I started my blog shortly before he passed. I started it because I took a course on WordPress and wanted to see how it worked. I now see him as my main motivation for jumping into this with both feet. I can tell Cathy is experiencing a similar feeling (although not the same seeing as the passing of your child is such an unspeakable trauma compared to a man who lived his life, had it good, and passed away rather quickly). Why are we so invested in putting our stories down on digital paper for all to see and seemingly reaching out for people who have felt similar experiences? The thing that occurs to me most is that, of course, we don’t want to lose them. Our loved ones are with us forever in one way or another. But there is a fear that if I don’t keep Dad in my thoughts, prayers, and speaking that I will lose him and may even forget what his face looks like. I thought about this at lunch today while eating my filet o’ fish meal and planning my weekend. As I glanced at my iPad and read Cathy’s post for the 3rd time I saw that we just don’t want to let them go. And then I saw the prayer card from my dad’s funeral that I’ve kept in my planner since his service.

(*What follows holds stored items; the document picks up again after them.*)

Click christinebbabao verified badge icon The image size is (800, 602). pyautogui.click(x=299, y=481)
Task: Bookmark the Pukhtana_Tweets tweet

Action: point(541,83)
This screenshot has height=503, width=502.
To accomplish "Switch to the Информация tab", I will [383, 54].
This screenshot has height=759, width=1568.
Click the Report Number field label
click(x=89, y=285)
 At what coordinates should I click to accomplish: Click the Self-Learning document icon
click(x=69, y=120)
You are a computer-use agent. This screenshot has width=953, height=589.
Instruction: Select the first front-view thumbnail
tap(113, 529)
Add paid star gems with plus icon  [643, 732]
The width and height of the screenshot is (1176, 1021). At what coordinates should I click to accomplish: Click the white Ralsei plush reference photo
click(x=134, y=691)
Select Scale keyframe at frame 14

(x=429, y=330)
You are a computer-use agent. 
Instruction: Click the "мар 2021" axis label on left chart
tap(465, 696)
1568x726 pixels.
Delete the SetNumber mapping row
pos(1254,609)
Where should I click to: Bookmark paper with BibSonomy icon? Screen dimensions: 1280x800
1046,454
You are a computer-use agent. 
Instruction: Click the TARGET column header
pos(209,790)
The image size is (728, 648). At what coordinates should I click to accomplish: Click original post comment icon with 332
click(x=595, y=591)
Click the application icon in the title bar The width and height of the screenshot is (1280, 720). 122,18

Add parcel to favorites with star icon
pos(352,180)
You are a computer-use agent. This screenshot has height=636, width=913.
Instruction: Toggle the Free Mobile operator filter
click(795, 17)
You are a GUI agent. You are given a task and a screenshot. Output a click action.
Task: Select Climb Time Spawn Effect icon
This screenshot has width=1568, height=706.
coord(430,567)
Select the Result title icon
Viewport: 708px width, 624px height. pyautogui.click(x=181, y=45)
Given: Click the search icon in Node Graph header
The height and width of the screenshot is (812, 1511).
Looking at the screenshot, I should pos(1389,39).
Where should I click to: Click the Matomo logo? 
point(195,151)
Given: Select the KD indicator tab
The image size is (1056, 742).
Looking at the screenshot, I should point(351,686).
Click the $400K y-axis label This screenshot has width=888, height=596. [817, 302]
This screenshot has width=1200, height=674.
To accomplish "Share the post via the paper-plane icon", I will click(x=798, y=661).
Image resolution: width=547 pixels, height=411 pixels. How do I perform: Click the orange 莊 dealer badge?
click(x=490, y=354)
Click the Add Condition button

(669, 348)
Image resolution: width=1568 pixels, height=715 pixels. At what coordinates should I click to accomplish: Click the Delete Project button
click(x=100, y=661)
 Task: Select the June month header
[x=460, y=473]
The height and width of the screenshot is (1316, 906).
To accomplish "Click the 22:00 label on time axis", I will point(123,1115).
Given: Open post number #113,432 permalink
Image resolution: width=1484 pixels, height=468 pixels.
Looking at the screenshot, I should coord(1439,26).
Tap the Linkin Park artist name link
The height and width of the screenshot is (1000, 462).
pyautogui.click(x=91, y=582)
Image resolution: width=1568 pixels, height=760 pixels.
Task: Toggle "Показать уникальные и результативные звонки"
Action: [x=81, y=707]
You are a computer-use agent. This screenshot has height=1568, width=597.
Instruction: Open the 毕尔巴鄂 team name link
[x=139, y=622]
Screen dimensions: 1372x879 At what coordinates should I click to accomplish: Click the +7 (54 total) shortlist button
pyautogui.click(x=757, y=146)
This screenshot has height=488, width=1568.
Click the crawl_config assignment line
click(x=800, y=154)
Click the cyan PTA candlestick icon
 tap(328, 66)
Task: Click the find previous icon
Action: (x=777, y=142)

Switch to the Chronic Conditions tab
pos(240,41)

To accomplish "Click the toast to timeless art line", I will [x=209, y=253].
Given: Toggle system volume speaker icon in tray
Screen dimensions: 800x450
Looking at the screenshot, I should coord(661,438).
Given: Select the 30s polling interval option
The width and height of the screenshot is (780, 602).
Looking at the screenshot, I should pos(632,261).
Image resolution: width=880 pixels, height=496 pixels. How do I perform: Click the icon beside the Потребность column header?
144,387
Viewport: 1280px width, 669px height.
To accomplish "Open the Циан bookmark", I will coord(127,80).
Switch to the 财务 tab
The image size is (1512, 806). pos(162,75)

“…we know they are not gone. For God has promised us a home through all eternity where life and love continue far beyond what we can see.”
That really hit home! Home… that theme keeps popping up wherever I look. I mean, just look at the name of my blog! Is it because I’ve declared that I will move home next year? Is it because I’ve realized that family is too important to let them slip away over time? Keeping them alive in our words is so ideal because not only do we keep them alive for selfish reasons (in the nicest way possible–because we miss them) but we connect with others using this platform of public streaming of consciousness who need to know that they are going through the same thing too and are not alone in their experiences. Hopefully we inspire others to go ahead, keep your loved ones around through the art of language and/or artistic expression. More and more I feel my dad there in my head telling me that I can do it. I can do it. He said so, so it must be true. He never lied to me. Not once. Justine is with Cathy and she is helping Cathy get the word out to others who have experienced traumatic loss.
Thank you, Cathy, for starting me on this inquiry regarding the sharing of our loved ones through words. It’s helped me to focus on why I do what I do. I know Dad would approve, and I bet he and Justine are proud of both of us.